QOLO: Can you elaborate on some of the industry pain points?

EB: One significant characteristic shared by nearly all of these success stories is “hyper specialization”- the use of the same or a very limited set of tools or products to solve the challenges of each of the company’s clients. This phenomenon happens very naturally as a company finds a solution that addresses a need, works, sells, and generates profits. Rather than investing in the additional development necessary to broaden its product set, the company ends up investing largely in its sales machine. For many of these solutions, the market is large enough that sustained growth is possible without a broad product set. The very large downside of this approach is that “when all you have is a hammer…”  

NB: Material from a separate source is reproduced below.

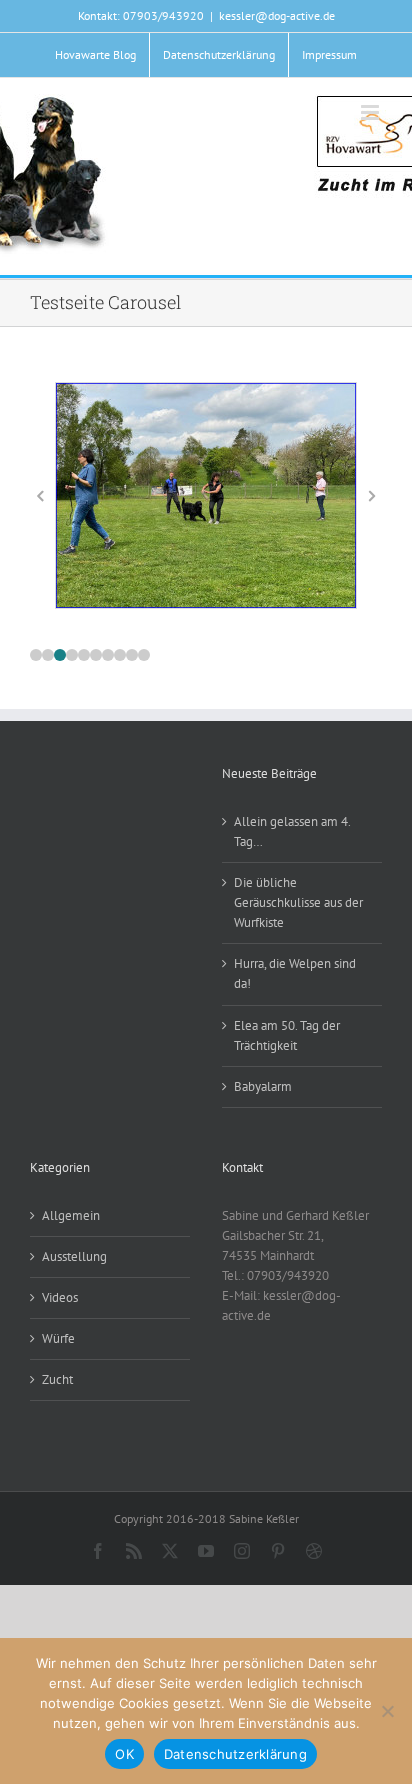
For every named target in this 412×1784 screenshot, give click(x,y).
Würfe (58, 1338)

The net result of this product-centric approach (rather than a problem-centric or needs based approach) to providing a client with the solution that best addresses its needs is that because the problem-solving begins with an analysis of whether the pre-existing solution answers some portion of the client’s needs rather than what the best solution might be, in many cases the client companies end up with a cookie-cutter solution that is not adequately differentiated and provides sub-optimal functionality.


QOLO: How can the industry solve this problem?

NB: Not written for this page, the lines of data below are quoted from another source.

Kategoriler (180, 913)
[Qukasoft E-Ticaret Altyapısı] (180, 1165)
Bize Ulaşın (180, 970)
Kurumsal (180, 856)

EB: Qolo’s experienced team of payments professionals has a diverse background in payments, BaaS, and Fintech software and processing. They have targeted and quickly built out a broad range of products and services that will allow for a much more customizable solutions set for its clients. Qolo’s ability to provide 100% of its functionality in the cloud, manage domestic and international money movement through multiple channels, and its full spectrum of flexible servicing models provide its clients with truly differentiated products and with the ability for those products to grow and change as product needs change.


QOLO: There is a lot of confusion in the industry as to where a company deemed a “processor” stops and BaaS begins. What’s your take? Is there overlap and are there gaps?

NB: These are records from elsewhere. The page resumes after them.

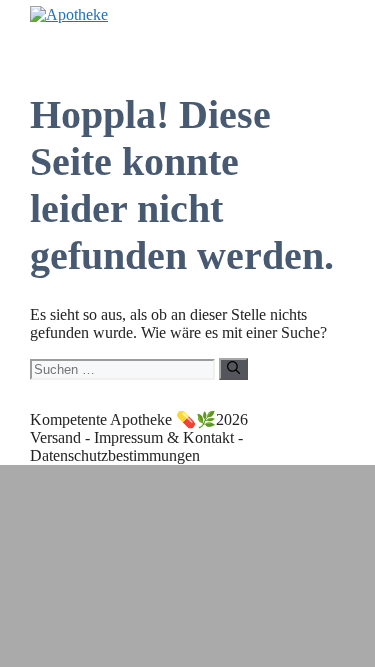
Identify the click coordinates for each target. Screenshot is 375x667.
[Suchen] (233, 369)
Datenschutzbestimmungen (115, 455)
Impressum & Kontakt (164, 437)
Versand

EB: Banking as a Service is an interesting industry that was born out of the issues with legacy infrastructure players. Some BaaS players sit on top of that older infrastructure, some use it as a baseline, adding their own layer on top of it in sort of a hybrid mode. In almost all cases they rely on someone else for card processing, as that is the most difficult aspect of payments that requires specialized knowledge, systems and expertise. One common problem with this is that card processors have to be the system of record, and many BaaS companies have built their own systems of record for underlying accounts. You can’t have two, and this represents a big gap in the industry. Qolo has solved for that gap with its Interact Embedded Processing capability.


QOLO: Embedded processing is becoming more in demand. Can you share your thoughts on this functionality and where the industry will be in this regard five or ten years from now?


EB: As a card processor, connecting to networks is time consuming and difficult. Decades ago this was streamlined by switches which allowed processors to make one connection to a switch and gain access to all the payment networks that the switch was certified with. But that still left a lot of heavy lifting at the processor level--things like chip acceptance, PIN and CVV encryption, baseline authorization logic, transaction matching and settlement, and more, not to mention fulfillment integration and money movement. What Qolo has done with Embedded Processing is take the switch concept and expand it to include all of the difficult processing tasks. Essentially, Qolo enables Fintechs to become their own processors through a single API endpoint without all the technical overhead associated with the card world. This construct allows Fintechs to build their own secret sauce in the card authorization stream and account structure, without having the burden of building a full-blown processing system.